Statistically speaking deer (Deer, Elk, and Moose) kill more people in North America than any other animal – around 200 human deaths every year. They're are just really bad at crossing roads. So bad that in 2000 it is estimated that around 100,000 were run over in the US alone. Although plenty of people have been injured and killed while hunting, or just wandering around and surprising one,

Information from Nature Facts Encyclopedia and

posted on Jul, 12 2015 @ 02:30 PM

originally posted by: starswift

Don't get between a bear sow and her cub.

Extremly good advice.
Had an mad as hell black bear nearly killing my John Deer in the woods.
Well at least the hood and front lights.

It had cubs nearby.

Another good advice is as mentioned having guns that's capable of killing any wildlife in your neck of the woods.
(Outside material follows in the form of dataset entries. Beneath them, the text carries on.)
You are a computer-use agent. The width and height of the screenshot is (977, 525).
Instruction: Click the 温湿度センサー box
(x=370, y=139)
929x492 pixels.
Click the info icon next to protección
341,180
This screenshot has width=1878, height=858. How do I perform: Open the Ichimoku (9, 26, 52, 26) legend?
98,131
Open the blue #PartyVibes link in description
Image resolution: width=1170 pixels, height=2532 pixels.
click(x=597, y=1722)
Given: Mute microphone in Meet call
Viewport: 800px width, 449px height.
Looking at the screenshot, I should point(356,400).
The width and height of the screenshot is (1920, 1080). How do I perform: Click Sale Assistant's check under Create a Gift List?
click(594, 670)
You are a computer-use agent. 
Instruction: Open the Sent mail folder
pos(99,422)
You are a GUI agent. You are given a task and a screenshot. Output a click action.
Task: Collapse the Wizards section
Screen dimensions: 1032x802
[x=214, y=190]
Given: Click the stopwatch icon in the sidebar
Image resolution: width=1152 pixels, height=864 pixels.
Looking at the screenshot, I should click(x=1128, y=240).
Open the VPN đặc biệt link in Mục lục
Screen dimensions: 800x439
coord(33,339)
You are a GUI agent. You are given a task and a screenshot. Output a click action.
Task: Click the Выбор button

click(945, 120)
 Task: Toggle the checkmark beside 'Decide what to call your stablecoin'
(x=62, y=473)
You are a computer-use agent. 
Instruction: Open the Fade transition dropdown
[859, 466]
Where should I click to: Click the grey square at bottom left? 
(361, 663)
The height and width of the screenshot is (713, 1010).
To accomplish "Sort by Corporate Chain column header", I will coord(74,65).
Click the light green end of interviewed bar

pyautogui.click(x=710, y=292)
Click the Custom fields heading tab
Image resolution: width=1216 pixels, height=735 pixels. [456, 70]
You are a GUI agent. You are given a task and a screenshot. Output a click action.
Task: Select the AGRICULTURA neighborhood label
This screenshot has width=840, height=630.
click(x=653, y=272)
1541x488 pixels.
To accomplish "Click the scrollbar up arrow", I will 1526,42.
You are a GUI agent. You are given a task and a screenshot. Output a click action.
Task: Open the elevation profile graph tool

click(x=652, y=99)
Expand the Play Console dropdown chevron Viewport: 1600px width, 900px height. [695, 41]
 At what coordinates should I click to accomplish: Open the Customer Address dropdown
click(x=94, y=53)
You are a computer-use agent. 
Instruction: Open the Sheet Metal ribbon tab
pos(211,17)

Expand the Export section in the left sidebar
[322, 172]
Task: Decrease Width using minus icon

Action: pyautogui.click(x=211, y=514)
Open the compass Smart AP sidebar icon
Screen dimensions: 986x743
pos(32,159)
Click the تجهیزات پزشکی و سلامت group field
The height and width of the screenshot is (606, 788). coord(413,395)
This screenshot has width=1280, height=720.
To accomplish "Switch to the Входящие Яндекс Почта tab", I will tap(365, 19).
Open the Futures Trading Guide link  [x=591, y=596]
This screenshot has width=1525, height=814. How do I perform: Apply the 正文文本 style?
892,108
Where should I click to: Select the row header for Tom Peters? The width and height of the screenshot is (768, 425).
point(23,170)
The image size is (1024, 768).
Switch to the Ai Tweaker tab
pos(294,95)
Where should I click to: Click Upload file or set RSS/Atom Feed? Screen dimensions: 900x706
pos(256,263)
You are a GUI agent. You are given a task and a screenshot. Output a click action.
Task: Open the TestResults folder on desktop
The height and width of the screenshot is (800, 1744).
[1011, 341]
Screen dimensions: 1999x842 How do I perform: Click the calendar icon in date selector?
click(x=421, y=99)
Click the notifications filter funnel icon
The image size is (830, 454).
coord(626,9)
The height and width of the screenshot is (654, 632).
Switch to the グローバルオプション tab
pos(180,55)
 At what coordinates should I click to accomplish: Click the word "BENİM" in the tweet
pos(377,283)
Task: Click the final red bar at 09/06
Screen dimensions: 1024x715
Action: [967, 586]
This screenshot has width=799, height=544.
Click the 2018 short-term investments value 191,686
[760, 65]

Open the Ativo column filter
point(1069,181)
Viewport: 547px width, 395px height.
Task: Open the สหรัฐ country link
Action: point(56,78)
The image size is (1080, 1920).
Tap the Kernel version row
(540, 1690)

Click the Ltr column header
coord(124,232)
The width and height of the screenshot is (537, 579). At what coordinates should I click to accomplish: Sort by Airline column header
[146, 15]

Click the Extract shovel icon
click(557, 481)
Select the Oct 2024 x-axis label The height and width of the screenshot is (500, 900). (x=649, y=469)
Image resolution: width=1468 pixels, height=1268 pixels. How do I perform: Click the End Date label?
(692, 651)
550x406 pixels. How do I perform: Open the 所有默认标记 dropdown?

posted on Jul, 13 2015 @ 10:39 AM

Coyotes will kill your dogs and cats, but don't tend to attack humans, unless you have coywolves, then who knows. Bears more often than not will turn tail from four dogs, or even a person. Until they don't, then you're going to have a bad time. Bobcats won't kill four dogs, but might attack them individually. Your cats are screwed. Mountain lion will kill your dogs, cats, and you if it wants to, but probably won't, again until it does. You should get a gun.

All true, but generally, most wild animals run from a human presence. Fire a shot in the ground (not the air), every now and then, and such predators will start avoiding the area.

posted on Jul, 13 2015 @ 02:57 PM
a reply to: Gazrok

It is worth mentioning that this rule breaks down a little in certain places, partly because of terrain partly because of the animals in those areas not being familiar with humans.
I'm told that if you go far enough up the canyons here in the desert things you never see tend to just be sitting in the open and kind of daring you to mess their peaceful afternoon. I suppose that comes from limited room to run and being in a shady area with water in the desert.

posted on Jul, 16 2015 @ 08:58 AM
True, I'm talking about around your property...assuming you're not TOO far into the wilderness.